Challenges presented by Business Analytics  

When it comes to business analytics, success often depends on whether or not all parties of an organization fully support adoption and execution. Successful BA examples—and subsequent deployment of new predictive-based initiatives—include:

  • Executive Distrust

    Getting everyone in upper management to sign off on BA implementation can be difficult. Although most organizations have embraced some form of BI and are likely handling data warehousing effectively, analytics is still an area viewed with distrust by many top-level executives, and trust must be built to effectively leverage data analysis. Presenting business analytics as supportive to existing company strategies and outlining clear, measurable goals can help convince slow adopters to approve a trial project.

  • Poor Collaboration

    Failure to achieve teamwork among a cross-section of departments can cripple the evaluation and implementation of analytics-driven initiatives. Business and IT personnel must be in-sync for an analytics strategy to succeed. Poor collaboration creates the risk that analytics won’t provide the information promised, leading to further distrust and potential abandonment of beneficial technology innovation. A cross-functional analytics team that includes major players in technology, business, operations, legal, and HR can help full-scale adoption of analytics in every department.

  • Lack of Commitment

    While many analytics software packages are presented as a prefabricated solution that is easy to implement, cost can be discouraging and return on investments are often not immediate. Although analytical models develop over time and predictions will improve, dedication is required during the initial months of an analytics initiative. Businesses that fail to make it through this crucial investment period may see executives losing trust in the solution and refusing to believe the models, eventually abandoning the concept. Process and goal owners must establish a productive analytics environment and set realistic timelines for results.

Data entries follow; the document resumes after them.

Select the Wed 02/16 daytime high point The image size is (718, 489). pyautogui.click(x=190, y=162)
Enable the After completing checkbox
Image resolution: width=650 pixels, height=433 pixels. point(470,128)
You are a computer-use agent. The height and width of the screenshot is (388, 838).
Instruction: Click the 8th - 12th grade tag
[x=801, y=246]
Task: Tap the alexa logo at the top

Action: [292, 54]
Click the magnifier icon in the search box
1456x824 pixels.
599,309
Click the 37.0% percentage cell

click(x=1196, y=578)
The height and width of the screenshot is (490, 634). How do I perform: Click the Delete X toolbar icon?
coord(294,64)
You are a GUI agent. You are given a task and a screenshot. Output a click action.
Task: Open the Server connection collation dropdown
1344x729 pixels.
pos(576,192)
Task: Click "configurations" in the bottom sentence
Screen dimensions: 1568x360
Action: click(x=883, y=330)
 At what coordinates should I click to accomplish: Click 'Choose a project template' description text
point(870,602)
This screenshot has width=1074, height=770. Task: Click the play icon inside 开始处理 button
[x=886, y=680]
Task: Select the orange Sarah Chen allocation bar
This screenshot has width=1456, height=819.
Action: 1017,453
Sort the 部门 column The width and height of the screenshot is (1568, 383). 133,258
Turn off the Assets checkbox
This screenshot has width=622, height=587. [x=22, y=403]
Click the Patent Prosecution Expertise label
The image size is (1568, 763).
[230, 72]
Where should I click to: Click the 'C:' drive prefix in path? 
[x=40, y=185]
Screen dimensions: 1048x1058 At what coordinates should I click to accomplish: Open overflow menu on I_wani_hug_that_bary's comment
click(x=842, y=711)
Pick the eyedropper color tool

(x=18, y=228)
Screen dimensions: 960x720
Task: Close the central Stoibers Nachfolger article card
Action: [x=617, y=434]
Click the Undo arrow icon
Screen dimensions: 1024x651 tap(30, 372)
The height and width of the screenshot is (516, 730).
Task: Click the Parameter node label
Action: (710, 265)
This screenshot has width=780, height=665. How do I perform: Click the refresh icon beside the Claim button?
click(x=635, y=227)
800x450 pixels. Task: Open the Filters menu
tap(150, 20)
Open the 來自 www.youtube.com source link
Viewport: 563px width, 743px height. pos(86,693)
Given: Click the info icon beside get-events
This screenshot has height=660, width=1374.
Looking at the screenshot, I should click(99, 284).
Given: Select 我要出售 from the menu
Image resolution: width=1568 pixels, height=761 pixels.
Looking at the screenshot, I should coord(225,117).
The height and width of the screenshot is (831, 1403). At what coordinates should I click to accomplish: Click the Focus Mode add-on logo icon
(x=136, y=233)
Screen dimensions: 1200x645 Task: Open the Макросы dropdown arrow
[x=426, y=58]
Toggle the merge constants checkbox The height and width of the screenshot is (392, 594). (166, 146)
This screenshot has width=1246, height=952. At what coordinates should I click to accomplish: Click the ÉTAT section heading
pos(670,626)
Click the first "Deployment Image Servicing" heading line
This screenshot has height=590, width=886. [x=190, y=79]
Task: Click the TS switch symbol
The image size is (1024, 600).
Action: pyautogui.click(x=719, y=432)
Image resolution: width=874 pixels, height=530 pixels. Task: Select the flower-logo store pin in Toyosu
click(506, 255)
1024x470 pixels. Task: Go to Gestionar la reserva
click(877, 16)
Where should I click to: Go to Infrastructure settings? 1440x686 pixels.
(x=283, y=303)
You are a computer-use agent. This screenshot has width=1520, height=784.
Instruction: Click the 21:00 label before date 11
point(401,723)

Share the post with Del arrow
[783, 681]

  • Slow Information Maturity

    BA implementations often fail due to lack or low quality of available data. A maturity assessment should always be performed on the company’s information architecture and data sources based on analytical requirements. Transactional, aggregated, and operational information should be scored for quality, and the existing integration infrastructure’s ability to support new sources and data feed should be evaluated. The time required to acquire, clean, and analyze new data must be built into the adjustment period.